The negligence lawsuit seeks unspecified damages from the entities involved in building the bridge, including Munilla Construction Management and FIGG Bridge Engineers. Both companies say they would cooperate with multiple investigations into the collapse.

A second lawsuit has also been filed in the deadly pedestrian bridge collapse in Miami.

Florida International University student Emily Panagos was driving by her school when the newly constructed concrete bridge fell, crushing the back of her car. Six people were killed and nine were injured, including the 22-year-old Panagos.

Attorney Matt Morgan said Tuesday that his client suffered serious injury “as a direct result of her car being crushed, coming quite literally, within inches of her life.”

Another survivor filed a lawsuit Monday against the companies involved in designing the bridge.
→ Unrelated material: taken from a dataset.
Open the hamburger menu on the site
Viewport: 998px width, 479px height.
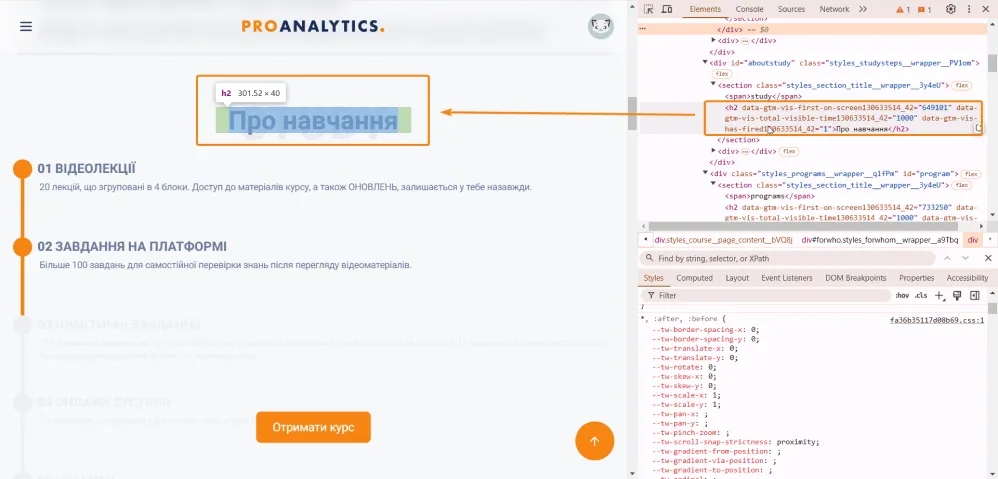[x=26, y=27]
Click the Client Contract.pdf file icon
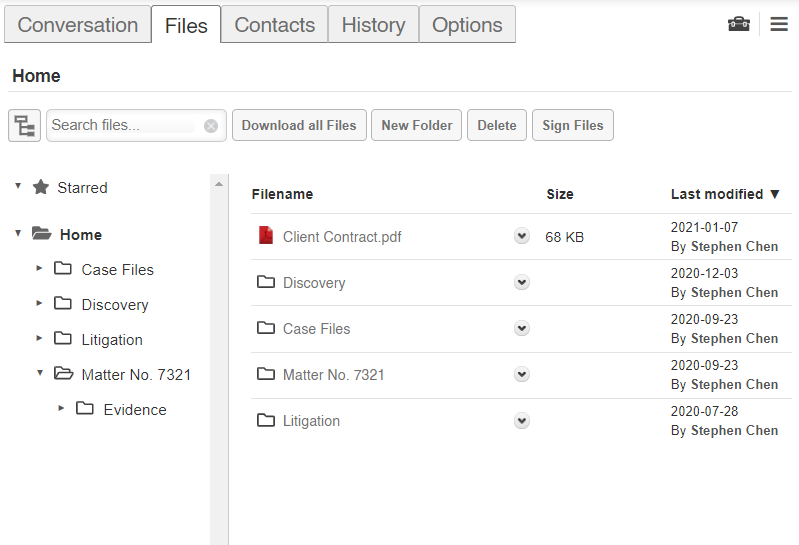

The families of two men who were killed said Tuesday that they will file wrongful-death lawsuits later this week.

The lawsuit said cracks in the span should have been taken seriously and traffic should have been diverted during any testing.
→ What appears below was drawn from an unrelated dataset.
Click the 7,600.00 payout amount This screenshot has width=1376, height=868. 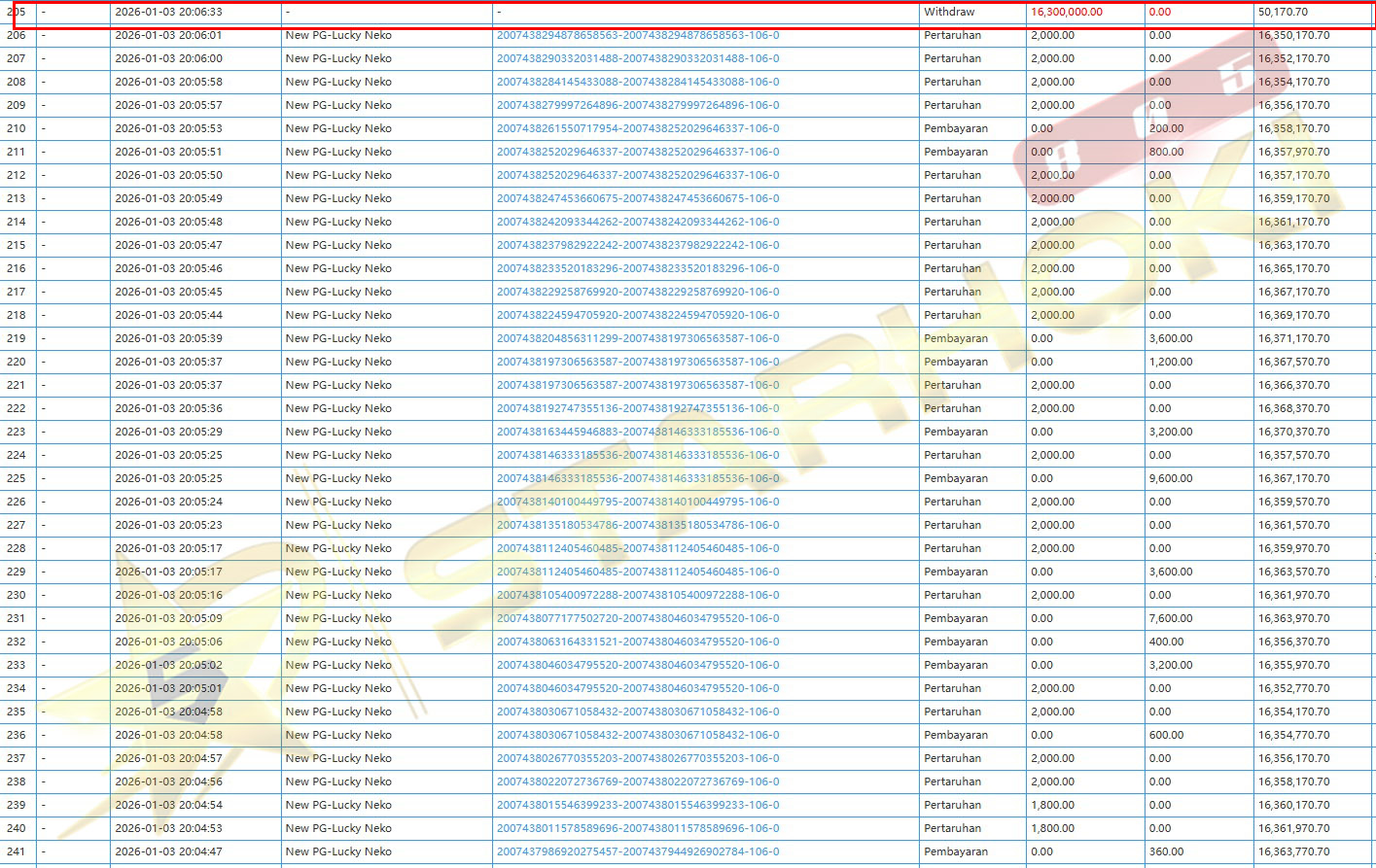[x=1171, y=618]
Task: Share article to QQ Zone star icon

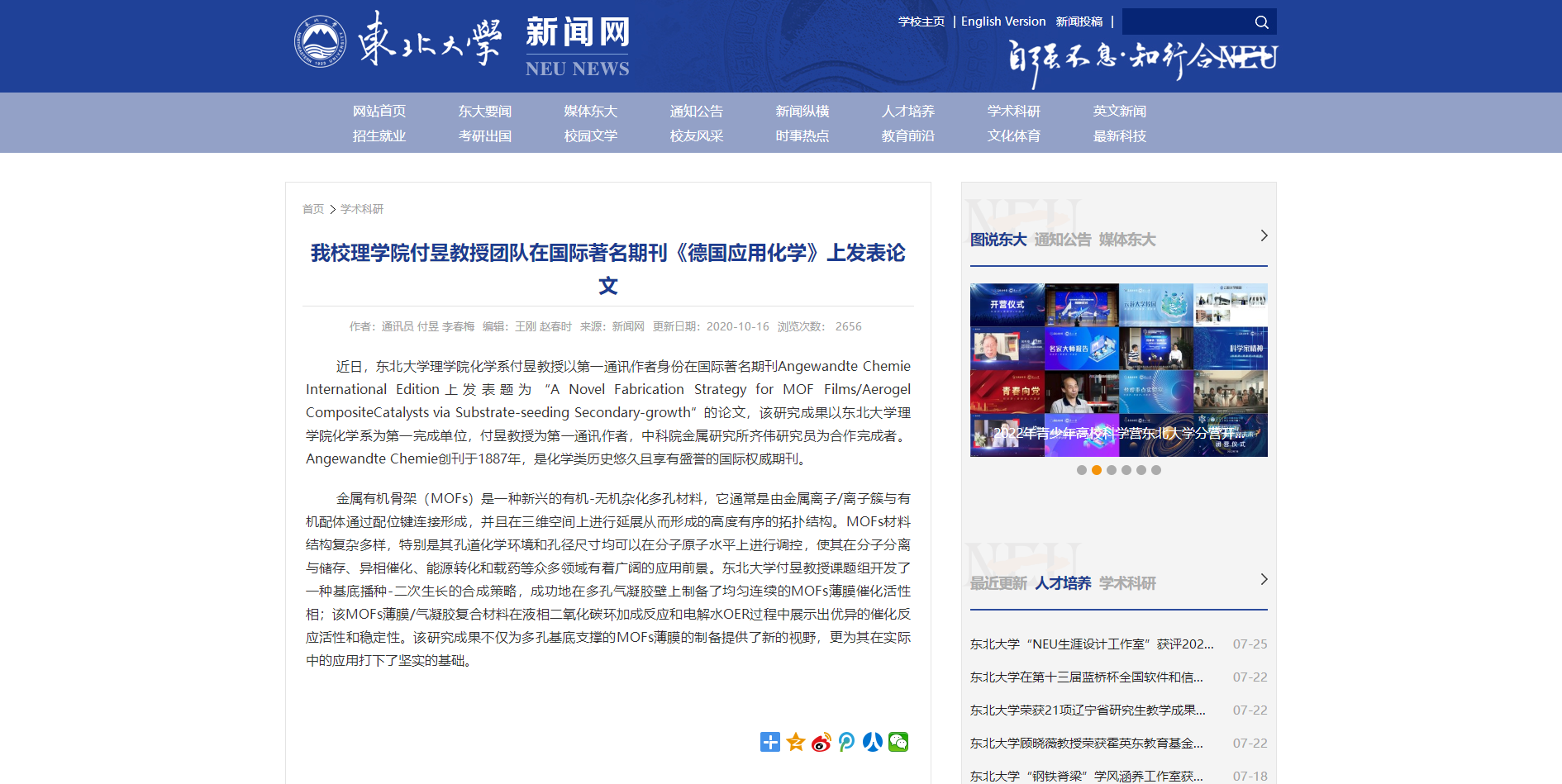Action: pyautogui.click(x=795, y=742)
Gov. Rick Scott on Monday directed Florida’s Department of Transportation to withhold payments of over $13.6 million in federal funding for the collapsed bridge, pending the completion of a National Transportation Safety Board investigation.

“Before another dollar is spent on this bridge, we must know exactly what happened,” Scott said in a statement.

The moment of silence at FIU was the first in a series of memorials as classes resumed. In a statement, Rosenberg said a blood drive was scheduled Tuesday to support wounded victims who remain hospitalized.

The Student Government Association will hold a vigil Wednesday morning for Alexa Duran, an FIU student killed when the bridge collapsed on her car. Duran’s sorority will hold a memorial for her Thursday evening.

Carolina Fajardo, a pre-medical student, said she had been glued to the news to know more about the bridge collapse.

“They had been talking so much about that project in school. I drive through there every day of the week,” she said. “To think it could have happened later, this week when we are all back, it’s just crazy.”